Barry T. Albin (born July 7, 1952) is an American lawyer and former judge from New Jersey. He served as an associate justice of the New Jersey Supreme Court from 2002 to 2022. A Democrat, Albin is noted for his jurisprudence in New Jersey's criminal law, in which his opinions would frequently favor the due-process rights of criminal defendants. He stepped down from the court July 6, 2022, a day prior to turning 70, New Jersey's mandatory retirement age for judges. The final opinion he wrote involved how municipalities may fill vacated seats.

Biography
Albin was born on July 7, 1952, in Brooklyn, to Gerald, a pressman for The New York Times, and Norma Albin.

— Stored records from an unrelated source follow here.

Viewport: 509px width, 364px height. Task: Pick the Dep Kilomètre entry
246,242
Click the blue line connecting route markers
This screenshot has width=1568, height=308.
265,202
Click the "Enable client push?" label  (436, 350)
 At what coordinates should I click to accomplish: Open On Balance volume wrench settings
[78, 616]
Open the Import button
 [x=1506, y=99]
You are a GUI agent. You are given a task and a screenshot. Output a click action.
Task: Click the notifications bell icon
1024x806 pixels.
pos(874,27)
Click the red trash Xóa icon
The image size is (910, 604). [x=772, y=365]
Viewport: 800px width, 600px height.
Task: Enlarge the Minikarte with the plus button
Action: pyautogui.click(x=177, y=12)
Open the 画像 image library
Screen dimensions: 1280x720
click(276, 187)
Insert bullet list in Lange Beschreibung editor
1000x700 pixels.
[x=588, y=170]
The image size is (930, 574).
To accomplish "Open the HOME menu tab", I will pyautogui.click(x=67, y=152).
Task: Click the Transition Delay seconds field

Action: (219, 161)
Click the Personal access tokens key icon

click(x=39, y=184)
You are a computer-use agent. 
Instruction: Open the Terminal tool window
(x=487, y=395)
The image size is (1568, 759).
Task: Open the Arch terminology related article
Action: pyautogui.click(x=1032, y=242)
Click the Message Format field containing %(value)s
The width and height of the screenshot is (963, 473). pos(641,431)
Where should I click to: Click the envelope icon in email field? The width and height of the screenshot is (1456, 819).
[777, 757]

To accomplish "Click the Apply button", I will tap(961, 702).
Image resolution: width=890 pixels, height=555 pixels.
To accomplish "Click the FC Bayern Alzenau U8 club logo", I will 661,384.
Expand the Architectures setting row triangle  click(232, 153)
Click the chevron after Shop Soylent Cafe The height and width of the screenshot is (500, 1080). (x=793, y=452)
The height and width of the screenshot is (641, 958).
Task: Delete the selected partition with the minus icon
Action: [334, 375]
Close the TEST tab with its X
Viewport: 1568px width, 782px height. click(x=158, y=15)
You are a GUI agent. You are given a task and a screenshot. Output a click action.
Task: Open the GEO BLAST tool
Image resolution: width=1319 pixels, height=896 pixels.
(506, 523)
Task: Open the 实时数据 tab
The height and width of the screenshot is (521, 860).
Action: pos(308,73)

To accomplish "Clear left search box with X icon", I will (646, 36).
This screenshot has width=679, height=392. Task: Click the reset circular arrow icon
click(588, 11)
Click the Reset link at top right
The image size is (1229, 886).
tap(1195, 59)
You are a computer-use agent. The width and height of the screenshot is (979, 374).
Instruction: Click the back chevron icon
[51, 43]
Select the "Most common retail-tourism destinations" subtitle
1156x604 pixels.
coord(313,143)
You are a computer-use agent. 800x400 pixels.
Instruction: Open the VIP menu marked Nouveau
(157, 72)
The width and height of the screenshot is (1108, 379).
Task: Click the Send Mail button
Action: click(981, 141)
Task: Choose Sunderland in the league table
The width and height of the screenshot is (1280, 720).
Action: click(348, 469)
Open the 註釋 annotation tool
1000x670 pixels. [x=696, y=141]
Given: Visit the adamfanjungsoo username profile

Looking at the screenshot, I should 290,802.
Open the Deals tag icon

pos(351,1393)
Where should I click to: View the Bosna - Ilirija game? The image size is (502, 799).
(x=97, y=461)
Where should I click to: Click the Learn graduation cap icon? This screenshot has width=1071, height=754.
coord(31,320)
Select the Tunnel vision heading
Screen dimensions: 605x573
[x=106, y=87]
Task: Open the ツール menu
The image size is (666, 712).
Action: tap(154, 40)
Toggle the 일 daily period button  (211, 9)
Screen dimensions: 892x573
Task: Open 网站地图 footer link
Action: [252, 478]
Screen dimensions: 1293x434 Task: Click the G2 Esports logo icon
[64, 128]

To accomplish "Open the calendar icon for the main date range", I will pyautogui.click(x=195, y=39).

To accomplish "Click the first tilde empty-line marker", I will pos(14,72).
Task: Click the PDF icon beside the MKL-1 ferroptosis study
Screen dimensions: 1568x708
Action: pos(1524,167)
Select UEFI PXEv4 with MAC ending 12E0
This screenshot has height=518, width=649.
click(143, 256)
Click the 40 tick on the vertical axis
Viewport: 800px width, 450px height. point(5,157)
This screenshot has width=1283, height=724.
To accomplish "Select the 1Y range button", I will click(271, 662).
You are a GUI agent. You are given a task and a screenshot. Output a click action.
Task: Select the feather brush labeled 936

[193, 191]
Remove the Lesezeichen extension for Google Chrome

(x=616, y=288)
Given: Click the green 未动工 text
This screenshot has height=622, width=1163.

He grew up in Bayside, Queens, New York, and Sayreville, New Jersey, where he graduated from Sayreville War Memorial High School in 1970. He graduated from Rutgers University in 1973 and Cornell Law School in 1976. After graduation, he started a career as a Deputy Attorney General in the Appellate Section of the New Jersey Division of Criminal Justice. After this career, he became Assistant Prosecutor in Passaic and Middlesex counties, which he held from 1978 to 1982. He then joined the firm of Wilentz, Goldman & Spitzer P.A., becoming partner in 1986.

Albin served as a member of the New Jersey Supreme Court Criminal Practice Committee from 1987 until 1992, and gained the honor of being selected by peers to have his name included in the "Best Lawyers in America" (2000–2001). He became the president of the New Jersey Association of Criminal Defense Lawyers, a position he held from 1999–2000.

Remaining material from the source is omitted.